- [DIRECTIONS] Please transcribe, exactly and only, the lines of the records below from the one holding "This screenshot has width=1102, height=596." to the very end.
⁂
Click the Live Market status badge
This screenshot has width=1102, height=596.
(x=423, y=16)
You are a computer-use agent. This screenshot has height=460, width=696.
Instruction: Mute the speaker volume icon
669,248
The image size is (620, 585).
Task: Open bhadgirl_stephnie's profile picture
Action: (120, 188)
⁂
- [ANSWER FOR THIS EXERCISE]
This screenshot has width=1102, height=596.
(x=423, y=16)
You are a computer-use agent. This screenshot has height=460, width=696.
Instruction: Mute the speaker volume icon
669,248
The image size is (620, 585).
Task: Open bhadgirl_stephnie's profile picture
Action: (120, 188)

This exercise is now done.